## Requirement
Nothing but the lines from the one containing "You are a computer-use agent. This" through the one containing "Open the share", both included, should be given again, each exactly as written below.

####################

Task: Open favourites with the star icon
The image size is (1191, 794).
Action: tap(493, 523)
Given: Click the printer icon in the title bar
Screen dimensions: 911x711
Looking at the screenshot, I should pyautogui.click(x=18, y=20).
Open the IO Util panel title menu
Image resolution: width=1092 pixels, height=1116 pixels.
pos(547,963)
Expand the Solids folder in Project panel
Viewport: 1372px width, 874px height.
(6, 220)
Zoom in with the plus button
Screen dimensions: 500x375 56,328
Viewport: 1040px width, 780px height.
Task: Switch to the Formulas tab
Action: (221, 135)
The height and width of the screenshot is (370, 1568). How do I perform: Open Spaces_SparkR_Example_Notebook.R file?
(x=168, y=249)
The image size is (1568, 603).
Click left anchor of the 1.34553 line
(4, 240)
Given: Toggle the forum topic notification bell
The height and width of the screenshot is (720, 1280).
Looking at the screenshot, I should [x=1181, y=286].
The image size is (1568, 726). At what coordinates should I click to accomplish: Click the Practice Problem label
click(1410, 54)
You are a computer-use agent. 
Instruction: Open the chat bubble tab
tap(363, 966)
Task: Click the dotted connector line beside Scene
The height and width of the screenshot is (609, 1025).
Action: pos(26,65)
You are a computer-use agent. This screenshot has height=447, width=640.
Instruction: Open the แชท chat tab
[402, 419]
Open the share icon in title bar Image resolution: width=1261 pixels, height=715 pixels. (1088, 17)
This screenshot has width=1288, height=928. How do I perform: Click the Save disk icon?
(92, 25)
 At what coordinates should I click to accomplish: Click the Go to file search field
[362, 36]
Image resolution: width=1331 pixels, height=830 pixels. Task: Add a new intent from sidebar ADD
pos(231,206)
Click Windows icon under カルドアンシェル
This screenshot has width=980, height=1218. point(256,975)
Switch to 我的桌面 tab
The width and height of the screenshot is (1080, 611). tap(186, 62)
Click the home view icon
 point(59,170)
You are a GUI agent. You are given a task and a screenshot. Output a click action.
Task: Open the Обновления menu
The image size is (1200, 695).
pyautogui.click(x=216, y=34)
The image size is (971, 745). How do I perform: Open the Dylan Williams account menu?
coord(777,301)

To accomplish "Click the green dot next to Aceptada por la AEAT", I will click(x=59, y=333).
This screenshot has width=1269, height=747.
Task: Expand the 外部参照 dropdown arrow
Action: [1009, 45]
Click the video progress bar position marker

####################

## Finished exercise
You are a computer-use agent. This screenshot has height=447, width=640.
Instruction: Open the แชท chat tab
[402, 419]
Open the share icon in title bar Image resolution: width=1261 pixels, height=715 pixels. (1088, 17)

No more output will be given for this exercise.